• [Quoted passage]

+===+

MHA: Worst time for nurse-patient limits

January 13, 2010

The president of the Massachusetts Hospital Association told the Committee on Public Health recently that “there couldn’t be a worse time” to impose limits on nurse-patient ratios in the state. Lynn Nicholas backs S. 876, a bill that would establish committees of nurses and other staff at every hospital to develop individualized staffing plans.

Advocates for registered nurses favor other proposals, H. 3912/S. 890, which would phase in nurse-patient ratios over two years for teaching hospitals and four years for community hospitals, and leave the determination of appropriate nurse staffing levels to the Department of Public Health.

Hospital managers argue that amid an economic downturn, financially strapped hospitals simply could not afford stepped-up staffing levels that could cost tens of millions of dollars.

+===+

• [Apply what you read]
a - Extract the part of the nurse staffing article starting with "MHA: Worst time" and going on through "of Public Health.".
b - Summarize the nurse staffing article in two sentences.
c - Proceed with the nurse staffing article from its last sentence.
The lines that follow come from a separate source, unrelated to the nurse staffing article.

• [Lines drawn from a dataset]
+===+

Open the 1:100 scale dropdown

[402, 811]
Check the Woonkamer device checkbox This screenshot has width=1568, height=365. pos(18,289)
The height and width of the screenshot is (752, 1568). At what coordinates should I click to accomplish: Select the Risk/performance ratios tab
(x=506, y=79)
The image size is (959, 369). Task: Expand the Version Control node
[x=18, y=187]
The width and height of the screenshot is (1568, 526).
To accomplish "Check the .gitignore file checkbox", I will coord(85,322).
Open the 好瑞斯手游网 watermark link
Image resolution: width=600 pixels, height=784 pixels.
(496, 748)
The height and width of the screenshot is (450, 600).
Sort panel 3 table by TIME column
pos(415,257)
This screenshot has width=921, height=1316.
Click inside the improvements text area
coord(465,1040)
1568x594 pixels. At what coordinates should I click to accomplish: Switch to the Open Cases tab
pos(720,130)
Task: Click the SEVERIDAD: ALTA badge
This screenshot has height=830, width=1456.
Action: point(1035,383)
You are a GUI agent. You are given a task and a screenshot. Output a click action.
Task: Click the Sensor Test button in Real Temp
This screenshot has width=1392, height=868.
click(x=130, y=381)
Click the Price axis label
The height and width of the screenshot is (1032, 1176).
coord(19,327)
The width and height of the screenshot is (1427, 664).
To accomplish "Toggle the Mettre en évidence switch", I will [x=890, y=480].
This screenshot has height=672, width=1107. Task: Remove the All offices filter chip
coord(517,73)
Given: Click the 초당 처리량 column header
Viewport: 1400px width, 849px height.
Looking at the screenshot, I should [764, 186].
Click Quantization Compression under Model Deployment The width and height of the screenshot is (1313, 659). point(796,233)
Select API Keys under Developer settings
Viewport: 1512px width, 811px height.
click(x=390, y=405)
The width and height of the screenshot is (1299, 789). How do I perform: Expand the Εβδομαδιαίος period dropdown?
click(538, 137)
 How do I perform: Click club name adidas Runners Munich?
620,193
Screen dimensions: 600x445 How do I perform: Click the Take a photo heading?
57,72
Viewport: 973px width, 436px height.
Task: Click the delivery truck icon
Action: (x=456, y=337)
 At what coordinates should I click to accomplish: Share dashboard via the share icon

+===+

• [Responses by item number]
a -
MHA: Worst time for nurse-patient limits

January 13, 2010

The president of the Massachusetts Hospital Association told the Committee on Public Health recently that “there couldn’t be a worse time” to impose limits on nurse-patient ratios in the state. Lynn Nicholas backs S. 876, a bill that would establish committees of nurses and other staff at every hospital to develop individualized staffing plans.

Advocates for registered nurses favor other proposals, H. 3912/S. 890, which would phase in nurse-patient ratios over two years for teaching hospitals and four years for community hospitals, and leave the determination of appropriate nurse staffing levels to the Department of Public Health.

b - The president of the Massachusetts Hospital Association backs S. 876, which would have staff committees at each hospital develop individualized staffing plans, and told a legislative committee there couldn't be a worse time to limit nurse-patient ratios. Nurse advocates favor H. 3912/S. 890, which would phase in ratios and let the Department of Public Health set staffing levels, while hospital managers say strapped hospitals can't afford higher staffing during the economic downturn.

c -
Christine Schuster, CEO of Emerson Hospital, said, “In a busy day in our ICU, I’d rather have five senior registered nurses and support staff than seven new graduates.”

But Donna Kelly-Williams, the president of the Massachusetts Nurses Association, argued that incidences of hospital-acquired infection, pneumonia, deep-vein thrombosis and bed sores are a direct result of overworked nurses unable to provide adequate attention to patients, adding tens of thousands of dollars to patients’ bills. “I would argue that hospitals truly cannot afford to continue these unsafe staffing practices,” Kelly-Williams said.